We have a uniform string of length $l$, mass per unit length $m$,
and equilibrium tension $T$.  Let there be a disturbing
(transverse) force $f(x,t)$ per unit length.

With the assumptions that

\begin{itemize}
\item[1)]
There are no longitudinal body forces (or negligible forces).

\item[2)]
Displacement $y(x,t)$ is purely transverse.

\item[3)]
$\ds\frac{\p y}{\p x}$ is small compared with 1.
\end{itemize}

it can be shown that to the first order $T$ is uniform along the
string, and the equation of motion is

$\ds\frac{\p^2y}{\p x^2}=\frac{1}{c^2}\frac{\p^y}{\p
t^2}-\frac{1}{T}f(x,t) \hfill (1)$

when $\ds c=\left(\frac{T}{m}\right)^\frac{1}{2}$

${}$

For free motion $f=0$ and we have

$\ds\frac{\p^2y}{\p x^2}=\frac{1}{c^2}\frac{\p^2y}{\p t^2} \hfill
(2)$

${}$

Seeking solutions of the form

$\hspace{1.5in}y=X(x)Y(t)$

$\ds\frac{1}{X}\frac{\p^X}{d
x^2}=\frac{1}{c^2}\frac{1}{Y}\frac{d^2Y}{dt^2}$

${}$

Hence both sides are constant and we write the constant as
$\ds-\frac{w^2}{c^2}$.

${}$

This gives $\ds\frac{d^2Y}{dt^2}=-w^2Y$

${}$

$Y=A\cos wt+b\sin wt \hfill (3)$

${}$

and $\ds\frac{d^2X}{dt^2}=-\frac{w^2}{c^2}X \hfill (4)$

${}$

$\ds X=C\cos\frac{w}{c}x+D\sin\frac{w}{c}x \hfill (4a)$

${}$

For fixed ends we require $y(0,t)=y(l,t)=0$

Therefore $\left.\begin{array}{l} X(0)=0\\
X(l)=0\end{array}\right\} \hfill (5)$

${}$

The differential equation (4), and the conditions (5) constitute a
two-point boundary problem.  The differential equation includes a
parameter $\ds\lambda=\frac{w^2}{c^2}$ not yet determined.

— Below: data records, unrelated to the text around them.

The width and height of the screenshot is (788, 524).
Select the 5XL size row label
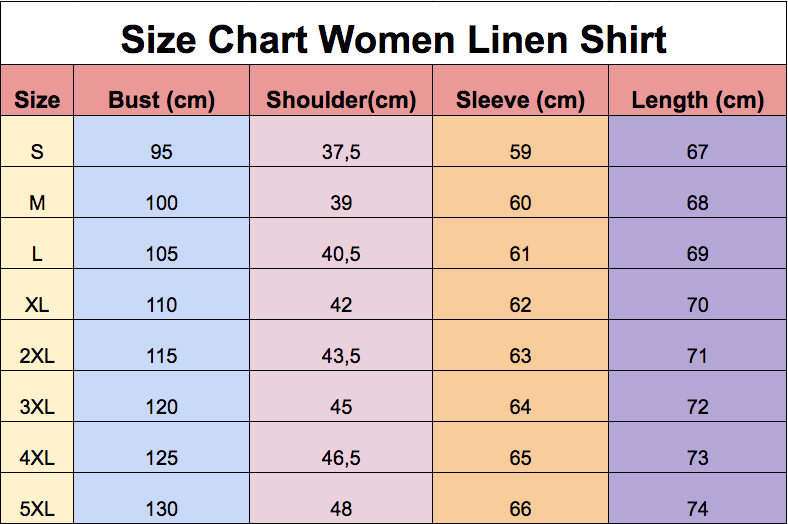tap(37, 508)
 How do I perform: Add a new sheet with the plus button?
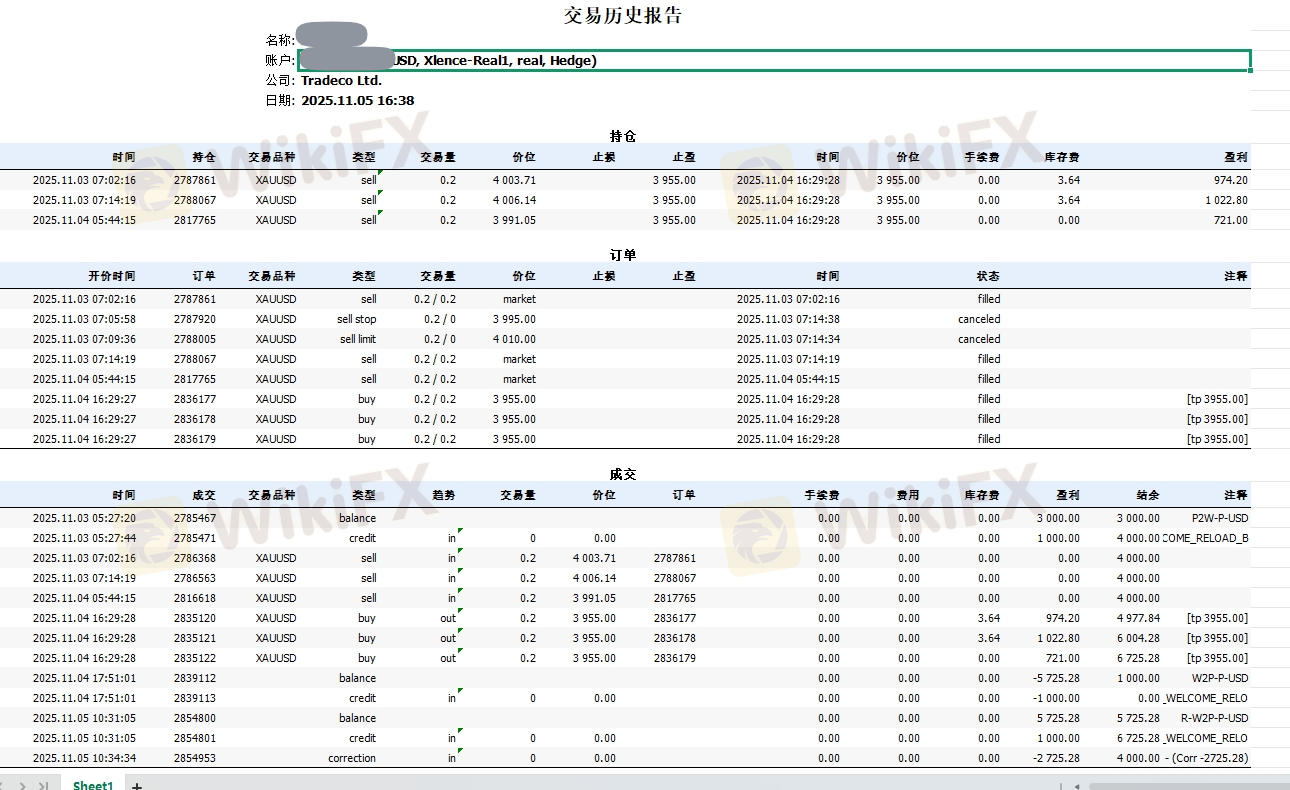click(137, 785)
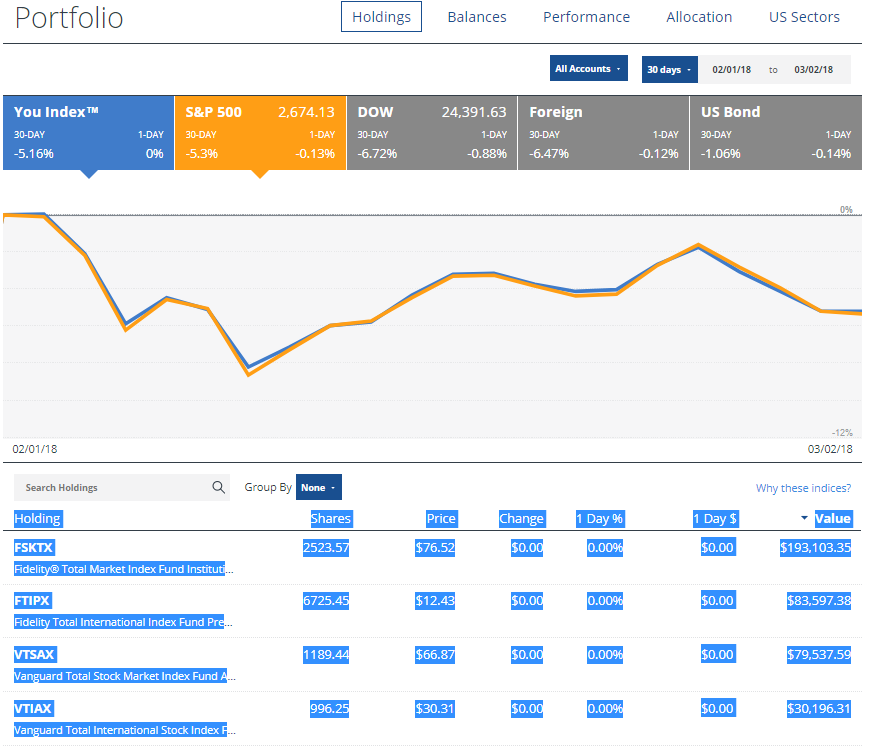Click the VTSAX ticker link
Image resolution: width=877 pixels, height=751 pixels.
(x=37, y=654)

In fact we show below that $\lambda$ must have one of a set of
values

$\ds\lambda_1=\frac{\pi^2}{l^2}, \,\,
\lambda_2=\frac{(2\pi)^2}{l^2}\cdots$.

These are the eigenvalues, the corresponding solutions
$X(x,\lambda)$ are the eigenfunctions.

i.e. (4) and (5) constitute an eigenvalue problem.

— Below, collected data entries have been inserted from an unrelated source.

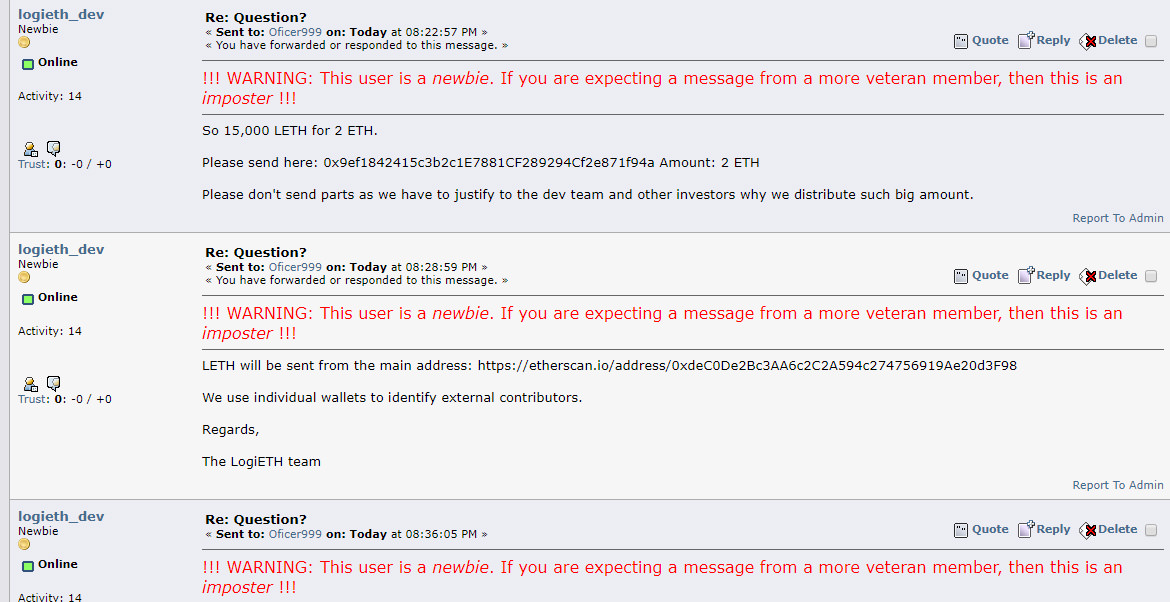This screenshot has height=602, width=1170.
Task: Open Oficer999 link in first message header
Action: coord(295,32)
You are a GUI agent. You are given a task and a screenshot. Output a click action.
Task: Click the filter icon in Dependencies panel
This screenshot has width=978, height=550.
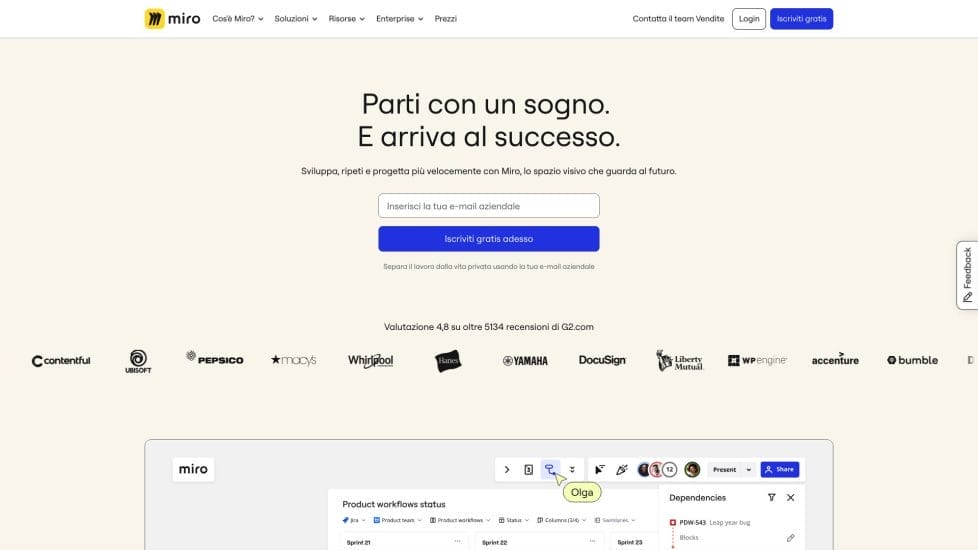click(771, 497)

$\ds X=C\cos\frac{w}{c}x+D\sin\frac{w}{c}x$

The conditions (5) give $C=0$ and $\ds D\sin\frac{wl}{c}=0$

Hence for a non-trivial solution $\ds\sin\frac{wl}{c}=0$,
therefore $\ds w=\frac{n\pi c}{l} \hspace{0.2in} n=1,2\cdots$

Hence solutions satisfying (5) are

$\ds y=\sin\frac{n\pi x}{l}\left[A_n\cos\frac{n\pi
ct}{l}+B_n\sin\frac{n\pi ct}{l}\right] \hfill (6)$

${}$

These are the normal modes of vibration and the values of
$\ds\frac{w}{2\pi}$, i.e. $\ds\frac{c}{2l}, \frac{2c}{2l}\cdots$
are the normal frequency.

Formally a general solution satisfying (2) and the end conditions
(5) is

$\ds y=\sum_{n=1}^\infty\sin\frac{n\pi
x}{l}\left[A_n\cos\frac{n\pi ct}{l}+B_n\sin\frac{n\pi
ct}{l}\right]$

If this series converges and is twice differentiable term-by-term
then the function $y$ is a solution.

${}$

{\bf Given initial conditions}

Suppose that $\dot{y}(x,0)=0$ and $y(x,0)=F(x) \hspace{0.3in}
0\leq x\leq l$

Now a solution satisfying $\dot{y}(x,0)=0$ is

$\ds y=\sum_1^\infty A_n\sin\frac{n\pi x}{l}\cos\frac{n\pi ct}{l}
\hfill (1)$

when $t=0$ this gives $\ds y(x,0)=\sum_1^\infty A_n\sin\frac{n\pi
x}{l}$.

Hence $\ds\sum_1^\infty A_n\sin\frac{n\pi x}{l}$ is the sine
series expansion of $F(x)$ in $0\leq x\leq l$.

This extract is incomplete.